__INPUT DATA__
##########
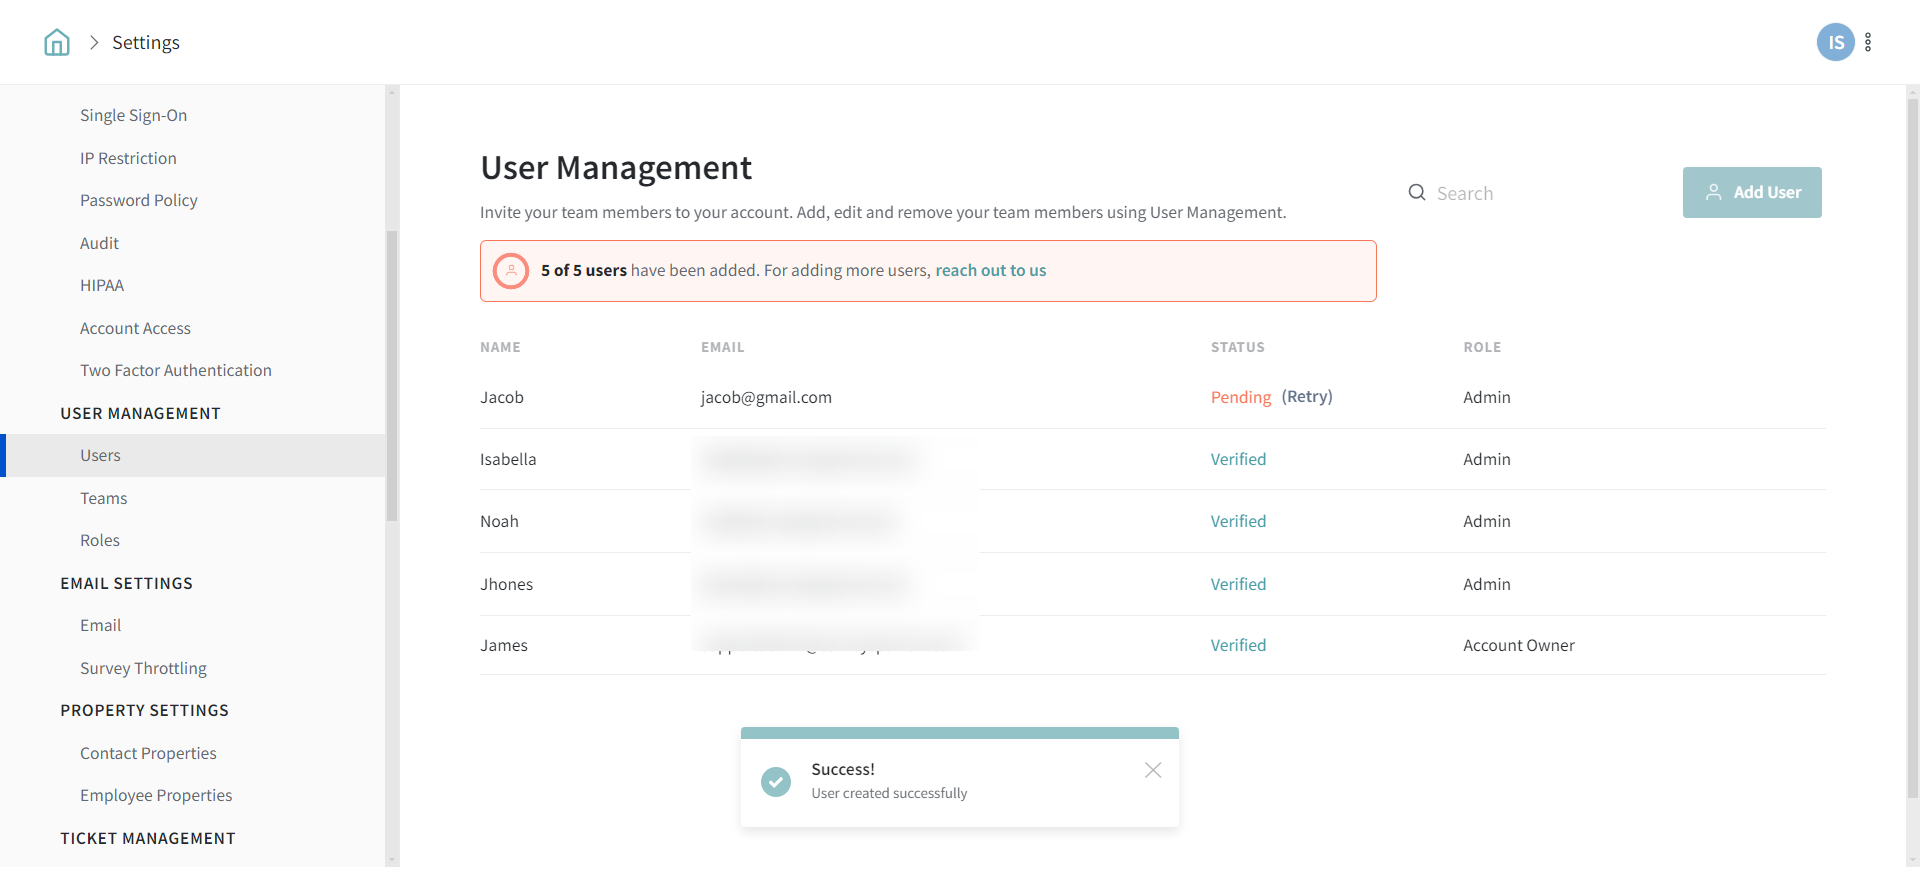Dismiss the success notification with X

(x=1152, y=770)
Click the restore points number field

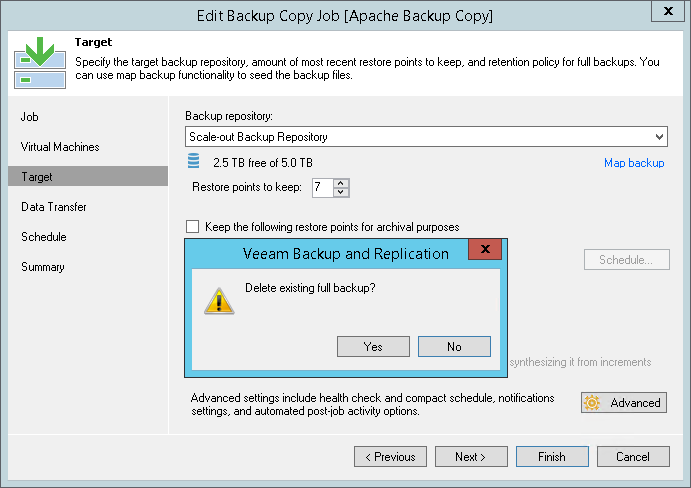pyautogui.click(x=321, y=187)
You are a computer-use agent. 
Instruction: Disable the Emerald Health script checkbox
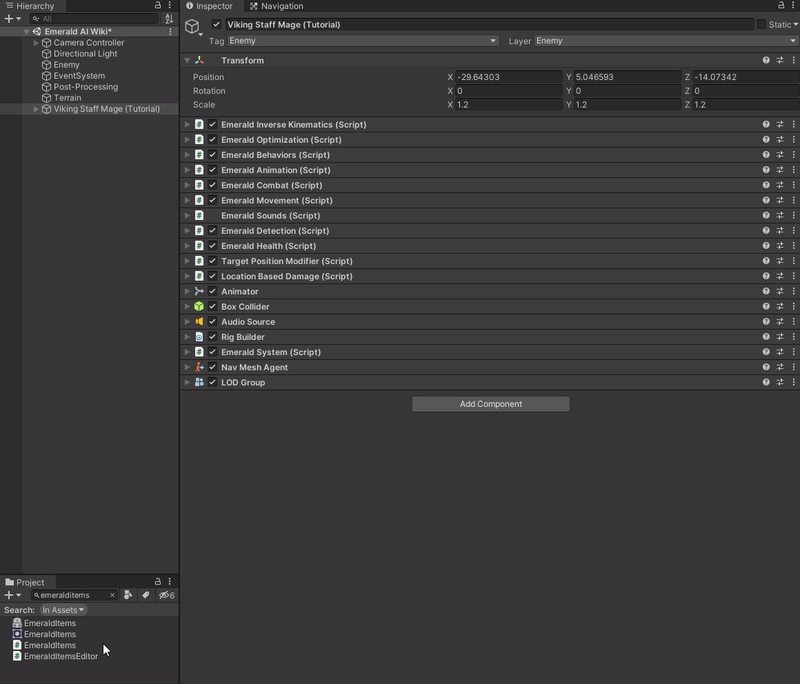[x=212, y=246]
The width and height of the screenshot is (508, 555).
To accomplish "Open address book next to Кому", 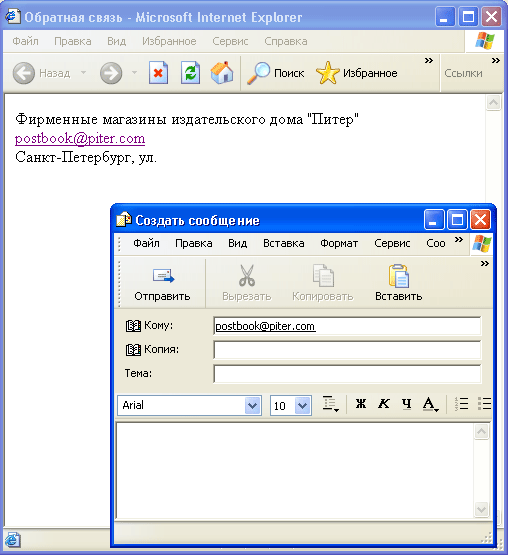I will (133, 326).
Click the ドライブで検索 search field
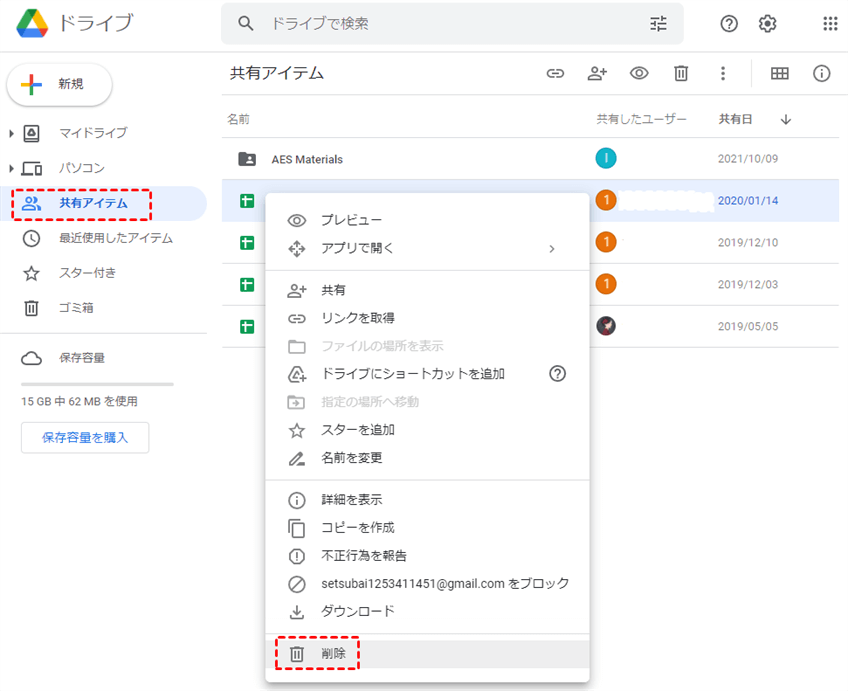The height and width of the screenshot is (691, 848). point(450,24)
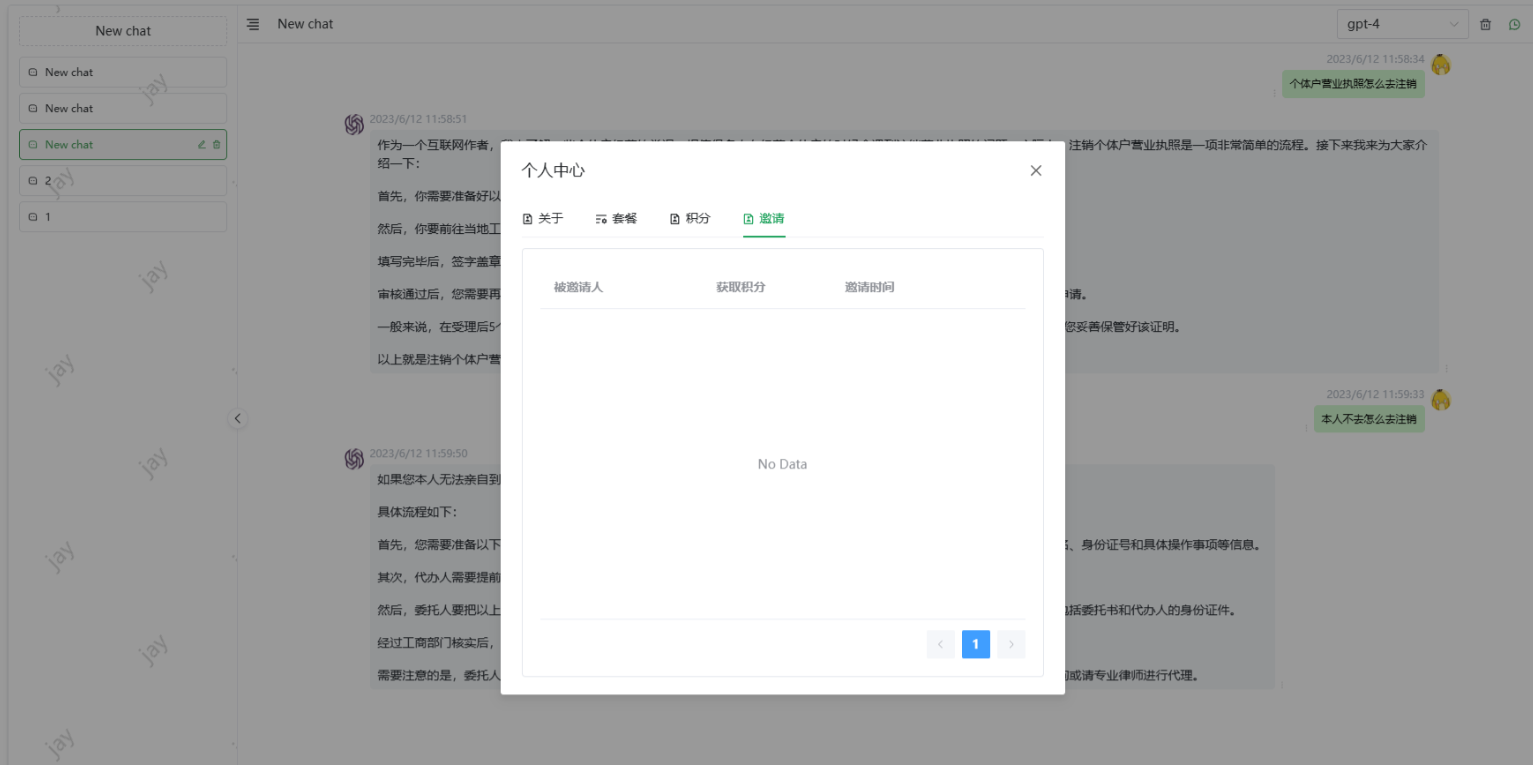Viewport: 1533px width, 765px height.
Task: Click the dashed New chat button
Action: pyautogui.click(x=123, y=31)
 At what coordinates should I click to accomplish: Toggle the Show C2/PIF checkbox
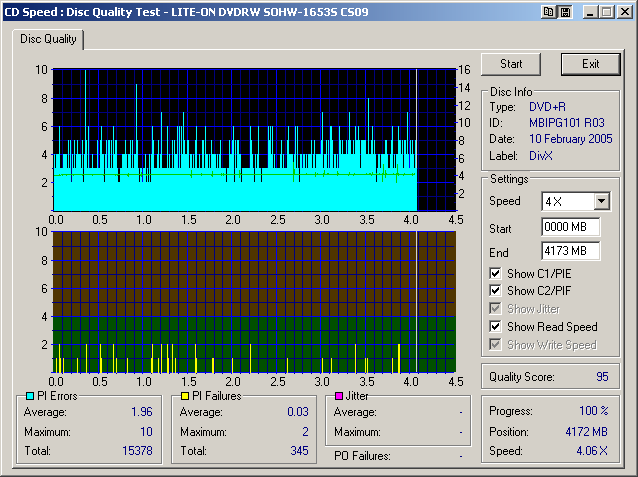point(496,291)
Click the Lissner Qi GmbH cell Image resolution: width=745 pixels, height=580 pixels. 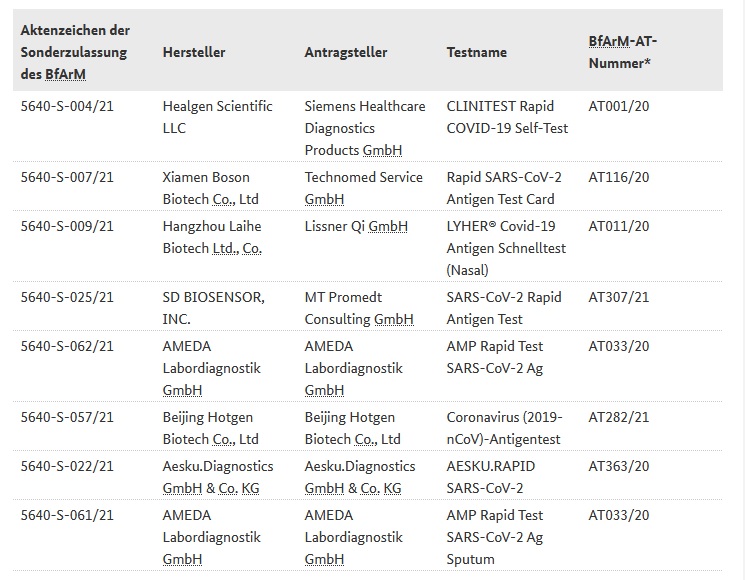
##########
__TASK REQUIREMENTS__
Exactly as written, reproduce the lines from the one containing "Click the ドライブで検索 search field" through the last line of the entries above, and leave every picture out.

__REPLY TO THE EXERCISE__
Click the ドライブで検索 search field
The height and width of the screenshot is (691, 848). point(450,24)
Viewport: 1533px width, 765px height.
Task: Click the dashed New chat button
Action: pyautogui.click(x=123, y=31)
 At what coordinates should I click to accomplish: Toggle the Show C2/PIF checkbox
point(496,291)
Click the Lissner Qi GmbH cell Image resolution: width=745 pixels, height=580 pixels. 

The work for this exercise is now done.